The Dodge 600 is a mid-size car that was built by Dodge. It was introduced in 1982, as a 1983 model, based on the Chrysler E platform and was discontinued after the 1988 model year. It was Chrysler's answer to the GM A-body, whereas the M-body Dodge Diplomat would compete with full-size cars. It replaced the 400. (Dodge 600 coupes and convertibles were, essentially, rebadged 400s.) Like the preceding 400, it was positioned between the Aries and Diplomat.

Debut
The 600 was intended to be Dodge's answer to the European sedans of the day. Its numerical name and rear-end styling was designed to evoke thoughts of Mercedes-Benz models, however it fell more in line with North American contemporaries such as the Chevrolet Celebrity, Pontiac 6000 and the Ford Fairmont (the 600 actually resembled the Dodge Mirada more than any European car). It debuted as a four-door sedan, available in two trims: Base and ES ("Euro Sport"). Power was provided by Chrysler's 2.2 L 4-cylinder engine, with the Mitsubishi-built 2.6 L 4-cylinder available as an option.

Sales of the 600 nearly doubled in its second year. This was in large part due to the addition of the former 400's coupe and convertible body styles to the 600's range (which continued to stay on the K platform).  Like most midrange-to-upscale K-car derivatives, digital dashboards and the Electronic Voice Alert were options.

ES Turbo
Midway into 1984 Dodge introduced a sporty new "ES Turbo" package for convertibles. It featured Chrysler's new 2.2 L  Turbocharged engine (which also became an option on sedans and coupes) and a special sport-tuned "ES" suspension. The interior came with standard leather seats, digital dashboard, and four-spoke steering wheel (redesigned in 1985). Visual exterior cues differentiate ES models from base convertibles by way of blacked-out trim (replacing much of the chrome), 15-inch "pizza" style aluminum wheels, "ES" decklid badges, Turbo fender badges, and functioning dual hood vents.

Sales of the ES Turbo were initially slow, with only 1786 copies being sold for the 1984 model year. Output increased to 5621 for 1985, then eased to 4759 for 1986, after which the model was discontinued along with all 600 convertibles. Base price for the 1986 ES Turbo convertible was $14,856.

Midlife changes
Several changes were made to the 600 in 1985. The former base and ES trims were dropped, replaced by a new SE trim. This was due in part to the introduction of the Lancer, which would have competed directly with the 600 (the 5-speed manual transmission was no longer offered as well, in an attempt to keep competition between the Lancer and 600 to a minimum). The coupe and convertible remained relatively unchanged except for minor trim and interior changes. The only significant advancement was the replacement of the 2.2 L engine's two-barrel Holley electronic feedback carburetor by an electronic throttle-body fuel injection system.

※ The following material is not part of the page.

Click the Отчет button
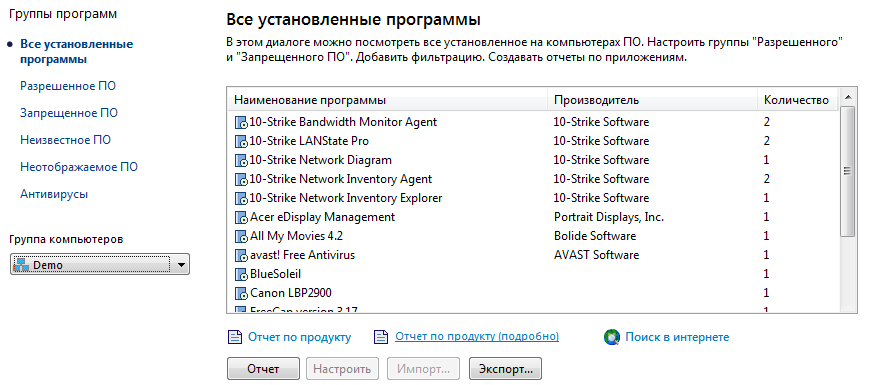 [x=263, y=369]
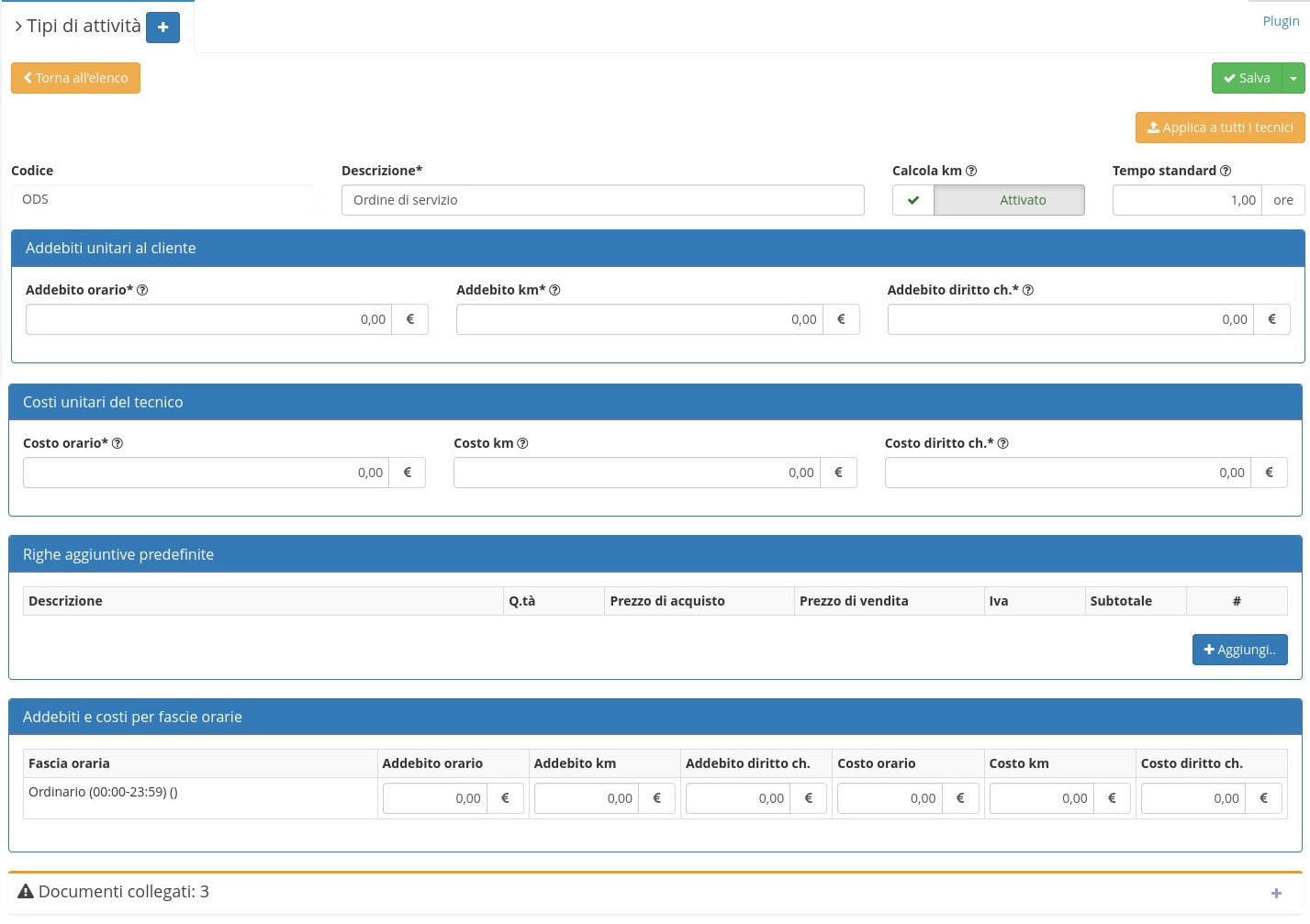Click the green checkmark of Calcola km
The width and height of the screenshot is (1310, 924).
(x=913, y=200)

The sedan's base trim returned in 1986, while all 600s were given new, restyled front and rear fascias (the front in particular adopted the now familiar "crosshair" grille, dropping the Mirada-inspired horizontal slats). The 2.6 L engine was replaced by a modified 2.5 L version of the Chrysler 2.2 L.

End of production
The phase out of the 600 started in 1987 with the coupe and convertible versions being discontinued in that year. Production of the sedan ended in 1988. The 600 was replaced by the 1988 Dodge Dynasty (badged as a Chrysler in Canada, whereas the Canadian successor is the Dodge Spirit).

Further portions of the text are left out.